Ähnliche Heimatkunde-Hilfen wie die Kronstädter Zeitschrift veröffentlichten  der „Neue Weg“ („Bedeutende Momente aus der Geschichte des Vaterlandes”, 1973; „Aus der Geschichte der deutschen Bevölkerung Rumäniens”, 1982), die Hermannstädter Zeitung „Die Woche” („Siebenbürgisch-sächsische Historikerpersönlichkeiten”, 1976) und die „Neue Banater Zeitung” (Verschiedene Beiträge zur banatschwäbischen Geschichte). Einige dieser Fortsetzungsfolgen wurden in erweiterter Form als Bücher herausgegeben, wie „Taten und Gestalten” in 2 Bänden von Dieter Drotleff. Auch er sprach einleitend die Hoffnung aus, „dass dieses Buch von der jungen Generation gelesen sowie als ergänzendes Material für den heimatkundlichen Unterricht in den Schulen verwendet werde.“

Diese historischen Veröffentlichungen leisteten trotz der regimebedingten Kompromisse dennoch den  ihnen zugedachten Beitrag zur Stärkung des nationalen Selbstverständnisses und zur Erhaltung des Deutschtums in Rumänien.
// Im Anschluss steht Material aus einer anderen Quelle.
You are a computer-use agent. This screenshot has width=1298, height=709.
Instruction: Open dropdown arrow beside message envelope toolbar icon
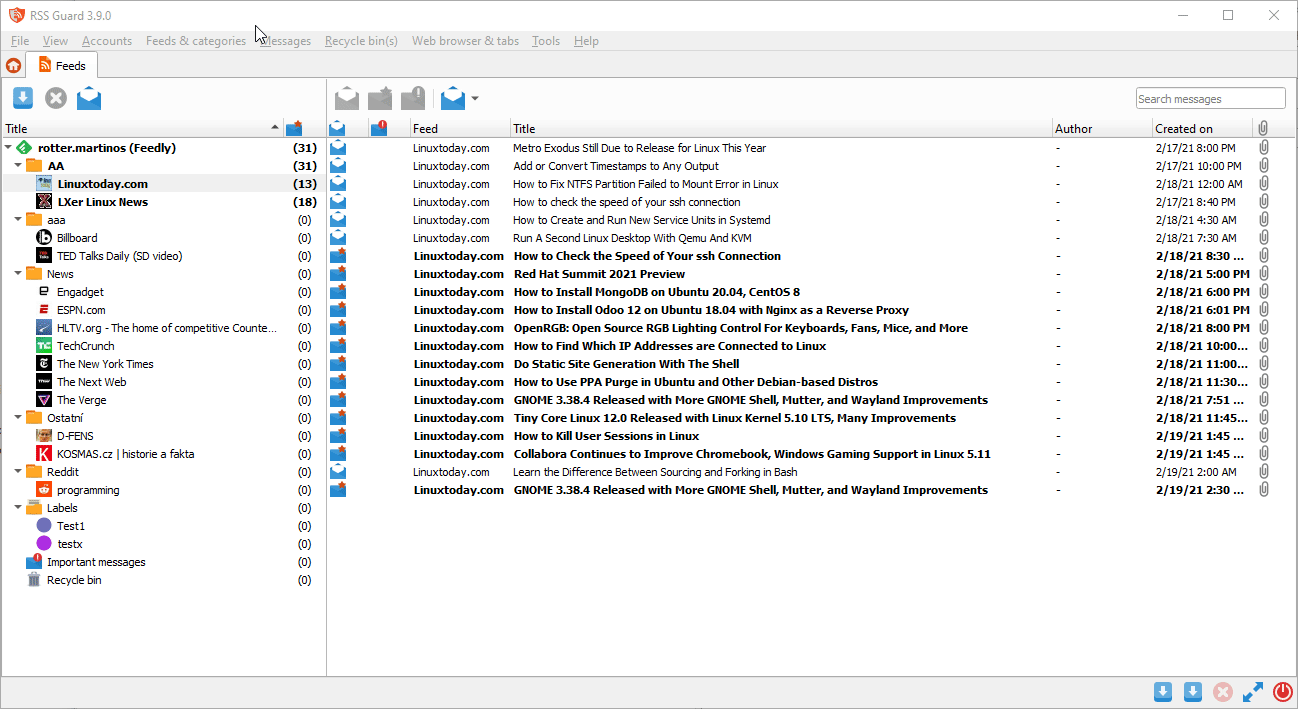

Die deutschen Publikationen und Verlage stellten der Lehrerschaft nicht nur Unterrichtsmaterial zur Verfügung, sondern veranstalteten sogar Besprechungen und Umfragen zu methodischen Fragen, deren Ergebnisse anstelle von sonst fehlenden Anleitungen veröffentlicht wurden. Eine erste Beratung dieser Art wurde von der Karpatenrundschau am 30. November 1974 abgehalten. Ihr wichtigstes Fazit lautete, „es sei Aufgabe jedes Geschichtslehrers, der an deutschen Schulen unterrichte, das Lehrprogramm schöpferisch anzuwenden”, um zusätzlich „Aspekte der rumäniendeutschen Geschichte als Bestandteil der Geschichte Rumäniens zu behandeln”. Fortfahrend wurden konkrete Empfehlungen für die verschiedenen Klassen gegeben.